───── Metin bölümü

Eski Diyanet İşleri Başkanı Prof. Dr. Ali Bardakoğlu, İslam dünyasının içinde bulunduğu durumun portresini çizerken, "Bugün İslam dünyasında şiddetin, terörün, nefretin olduğu doğrudur. Bununla yüzleşmemiz gerekiyor. İslam adaletten çok söz eder, fakirin yanında olmaya teşvik eder ama bugün İslam dünyasında insan değeri çok aşağılarda" dedi. "Toplumun sosyal, ekonomik ve siyasal hayatında çok büyük çatlaklar, zaaf noktaları varsa ve fırsat eşitliği yoksa, insanlar tüm sorunlarını dini alana taşıyıp, öfke ve kavgalarını din üzerine yapabiliyorlar" diyen Bardakoğlu, "Sorunlar giderilmeden 'İslam barış dinidir' demeniz karın doyurmaz. Zemin çok kötüyse dinin yapacağı katkı sınırlıdır" ifadesini kullandı.
"Küçük çocukların evliliğini din adına elbette savunamazsınız. Kitap böyle yazıyor diyerek olayın geçiştirilmesi savunulmaz" diyen Bardakoğlu, "Bu duruma ilk onların karşı çıkması gerekir. Fakat bazen önde yürümek yerine, önde yürüyenlere mani olup, din adına karşı çıkabiliyorlar. İslam âlimleri öfkeli ve hırçın. Din dili ideolojik ve ayrıştırıcı oldu" görüşünü dile getirdi.
Prof. Bardakoğlu, "İslam üzerinden siyaset yapılması, İslam’ın ideolojik bir düzleme çekilmesi, İslam’ın kendisine büyük zarar verdi" derken, yılbaşı kutlaması tartışmalarına ilişkin olarak Diyanet'in durduğu noktayı ise şu sözlerle açıkladı:
"Kutlama günah olmaz. Yılbaşını, hicri yılı ya da miladi yılı kutlamak da günah değildir. Hatta güzel bir davranıştır. İnsanların yeni yılı kutlamasına diyanet ve din bir şey demez. Diyanetin ve din hocalarının demesi gereken şey 'Kutlamana haram bulaştırma. Kutlamana içkiyi, kumarı karıştırma' olmalıdır."

──────────

• Görev a: Kayıtların "[x.com] (242, 2443)" içeren satırla açılıp kayıtların son satırıyla kapanan kısmını, iki uç da dahil, hiçbir şey değiştirmeden yazdır.

───── Görev kayıtları

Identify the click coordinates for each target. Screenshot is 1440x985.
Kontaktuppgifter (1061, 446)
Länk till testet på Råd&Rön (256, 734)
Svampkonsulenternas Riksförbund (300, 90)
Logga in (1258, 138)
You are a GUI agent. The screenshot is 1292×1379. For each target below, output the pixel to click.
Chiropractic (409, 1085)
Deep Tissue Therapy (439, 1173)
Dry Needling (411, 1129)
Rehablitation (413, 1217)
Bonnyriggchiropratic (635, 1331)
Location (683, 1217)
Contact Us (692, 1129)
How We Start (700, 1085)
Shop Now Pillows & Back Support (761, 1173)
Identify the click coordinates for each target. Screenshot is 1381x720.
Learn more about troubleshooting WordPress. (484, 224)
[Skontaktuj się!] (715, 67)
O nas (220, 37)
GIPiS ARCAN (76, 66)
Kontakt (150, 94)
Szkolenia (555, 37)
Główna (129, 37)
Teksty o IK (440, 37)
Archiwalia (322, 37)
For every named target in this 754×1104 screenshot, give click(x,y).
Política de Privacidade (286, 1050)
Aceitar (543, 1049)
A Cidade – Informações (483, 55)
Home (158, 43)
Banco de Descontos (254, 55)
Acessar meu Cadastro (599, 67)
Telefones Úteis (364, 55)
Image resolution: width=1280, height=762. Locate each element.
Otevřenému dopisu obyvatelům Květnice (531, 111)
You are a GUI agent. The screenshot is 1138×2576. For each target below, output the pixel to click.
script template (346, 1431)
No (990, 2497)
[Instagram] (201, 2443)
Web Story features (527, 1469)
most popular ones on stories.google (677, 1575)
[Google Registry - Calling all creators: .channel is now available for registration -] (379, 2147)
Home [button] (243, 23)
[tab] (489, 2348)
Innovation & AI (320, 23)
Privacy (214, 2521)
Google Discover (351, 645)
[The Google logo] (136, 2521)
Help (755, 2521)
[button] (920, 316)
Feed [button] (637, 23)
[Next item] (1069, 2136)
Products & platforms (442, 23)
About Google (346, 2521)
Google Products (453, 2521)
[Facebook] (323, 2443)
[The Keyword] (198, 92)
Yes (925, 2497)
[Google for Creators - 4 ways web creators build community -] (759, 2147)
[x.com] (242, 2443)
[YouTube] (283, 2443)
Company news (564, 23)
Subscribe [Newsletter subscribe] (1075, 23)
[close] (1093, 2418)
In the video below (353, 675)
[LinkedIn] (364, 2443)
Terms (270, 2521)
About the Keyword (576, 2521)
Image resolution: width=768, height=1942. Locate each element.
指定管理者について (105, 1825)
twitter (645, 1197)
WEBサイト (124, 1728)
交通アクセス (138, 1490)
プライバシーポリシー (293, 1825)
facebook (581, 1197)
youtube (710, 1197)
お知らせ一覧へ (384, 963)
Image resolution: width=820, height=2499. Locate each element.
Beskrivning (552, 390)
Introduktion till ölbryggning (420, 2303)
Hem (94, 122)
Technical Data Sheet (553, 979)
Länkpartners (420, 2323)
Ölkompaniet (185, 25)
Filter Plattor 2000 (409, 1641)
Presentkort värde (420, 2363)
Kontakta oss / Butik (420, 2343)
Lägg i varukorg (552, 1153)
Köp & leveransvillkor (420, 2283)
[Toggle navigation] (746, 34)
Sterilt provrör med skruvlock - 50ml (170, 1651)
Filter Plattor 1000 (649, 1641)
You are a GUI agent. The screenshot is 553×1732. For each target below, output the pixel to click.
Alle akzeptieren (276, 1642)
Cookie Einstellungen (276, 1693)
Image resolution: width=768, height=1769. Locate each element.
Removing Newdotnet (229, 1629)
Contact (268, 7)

──────────

• Görev b:
Metin bölümüne göre şu soruları yanıtlayın:
(i) Bardakoğlu'na göre zemin çok kötüyse dinin yapacağı katkı nasıldır?
(ii) Bardakoğlu İslam âlimlerini hangi iki sıfatla nitelendiriyor?
(iii) Bardakoğlu'na göre Diyanet ve din hocaları kutlamaya neyin karıştırılmamasını söylemeli?

• Doğru çıktı a:
[x.com] (242, 2443)
[YouTube] (283, 2443)
Company news (564, 23)
Subscribe [Newsletter subscribe] (1075, 23)
[close] (1093, 2418)
In the video below (353, 675)
[LinkedIn] (364, 2443)
Terms (270, 2521)
About the Keyword (576, 2521)
Image resolution: width=768, height=1942. Locate each element.
指定管理者について (105, 1825)
twitter (645, 1197)
WEBサイト (124, 1728)
交通アクセス (138, 1490)
プライバシーポリシー (293, 1825)
facebook (581, 1197)
youtube (710, 1197)
お知らせ一覧へ (384, 963)
Image resolution: width=820, height=2499. Locate each element.
Beskrivning (552, 390)
Introduktion till ölbryggning (420, 2303)
Hem (94, 122)
Technical Data Sheet (553, 979)
Länkpartners (420, 2323)
Ölkompaniet (185, 25)
Filter Plattor 2000 (409, 1641)
Presentkort värde (420, 2363)
Kontakta oss / Butik (420, 2343)
Lägg i varukorg (552, 1153)
Köp & leveransvillkor (420, 2283)
[Toggle navigation] (746, 34)
Sterilt provrör med skruvlock - 50ml (170, 1651)
Filter Plattor 1000 (649, 1641)
You are a GUI agent. The screenshot is 553×1732. For each target below, output the pixel to click.
Alle akzeptieren (276, 1642)
Cookie Einstellungen (276, 1693)
Image resolution: width=768, height=1769. Locate each element.
Removing Newdotnet (229, 1629)
Contact (268, 7)

• Doğru çıktı b:
(i) Sınırlıdır.
(ii) Öfkeli ve hırçın.
(iii) İçki ve kumar.